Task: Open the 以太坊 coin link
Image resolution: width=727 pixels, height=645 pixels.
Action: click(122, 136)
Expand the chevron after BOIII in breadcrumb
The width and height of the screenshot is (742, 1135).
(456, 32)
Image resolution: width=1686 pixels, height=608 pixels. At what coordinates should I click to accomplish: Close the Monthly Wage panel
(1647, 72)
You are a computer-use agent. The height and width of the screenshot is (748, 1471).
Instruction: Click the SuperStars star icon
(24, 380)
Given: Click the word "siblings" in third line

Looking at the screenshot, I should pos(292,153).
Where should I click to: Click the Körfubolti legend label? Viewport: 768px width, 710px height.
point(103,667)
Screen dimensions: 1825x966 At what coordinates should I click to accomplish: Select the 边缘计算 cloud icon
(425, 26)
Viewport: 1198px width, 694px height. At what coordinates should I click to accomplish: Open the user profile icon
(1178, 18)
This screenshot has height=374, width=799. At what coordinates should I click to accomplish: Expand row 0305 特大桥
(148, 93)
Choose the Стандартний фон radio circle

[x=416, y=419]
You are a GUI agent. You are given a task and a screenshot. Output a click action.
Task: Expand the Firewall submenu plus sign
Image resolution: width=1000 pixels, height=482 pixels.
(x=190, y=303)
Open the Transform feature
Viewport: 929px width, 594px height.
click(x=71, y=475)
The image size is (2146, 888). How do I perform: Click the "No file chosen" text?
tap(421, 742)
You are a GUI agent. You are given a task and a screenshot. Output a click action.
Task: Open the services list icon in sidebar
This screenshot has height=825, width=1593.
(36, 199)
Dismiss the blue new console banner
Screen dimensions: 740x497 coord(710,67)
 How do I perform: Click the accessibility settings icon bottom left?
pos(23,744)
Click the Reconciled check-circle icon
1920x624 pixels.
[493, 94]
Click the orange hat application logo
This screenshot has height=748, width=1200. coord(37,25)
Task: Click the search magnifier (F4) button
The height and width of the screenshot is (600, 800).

******************************

• [What you need to do]:
What you write must match the records above exactly, line for line.

• [Finished task]:
Task: Open the 以太坊 coin link
Image resolution: width=727 pixels, height=645 pixels.
Action: click(122, 136)
Expand the chevron after BOIII in breadcrumb
The width and height of the screenshot is (742, 1135).
(456, 32)
Image resolution: width=1686 pixels, height=608 pixels. At what coordinates should I click to accomplish: Close the Monthly Wage panel
(1647, 72)
You are a computer-use agent. The height and width of the screenshot is (748, 1471).
Instruction: Click the SuperStars star icon
(24, 380)
Given: Click the word "siblings" in third line

Looking at the screenshot, I should pos(292,153).
Where should I click to: Click the Körfubolti legend label? Viewport: 768px width, 710px height.
point(103,667)
Screen dimensions: 1825x966 At what coordinates should I click to accomplish: Select the 边缘计算 cloud icon
(425, 26)
Viewport: 1198px width, 694px height. At what coordinates should I click to accomplish: Open the user profile icon
(1178, 18)
This screenshot has height=374, width=799. At what coordinates should I click to accomplish: Expand row 0305 特大桥
(148, 93)
Choose the Стандартний фон radio circle

[x=416, y=419]
You are a GUI agent. You are given a task and a screenshot. Output a click action.
Task: Expand the Firewall submenu plus sign
Image resolution: width=1000 pixels, height=482 pixels.
(x=190, y=303)
Open the Transform feature
Viewport: 929px width, 594px height.
click(x=71, y=475)
The image size is (2146, 888). How do I perform: Click the "No file chosen" text?
tap(421, 742)
You are a GUI agent. You are given a task and a screenshot. Output a click action.
Task: Open the services list icon in sidebar
This screenshot has height=825, width=1593.
(36, 199)
Dismiss the blue new console banner
Screen dimensions: 740x497 coord(710,67)
 How do I perform: Click the accessibility settings icon bottom left?
pos(23,744)
Click the Reconciled check-circle icon
1920x624 pixels.
[493, 94]
Click the orange hat application logo
This screenshot has height=748, width=1200. coord(37,25)
Task: Click the search magnifier (F4) button
The height and width of the screenshot is (600, 800).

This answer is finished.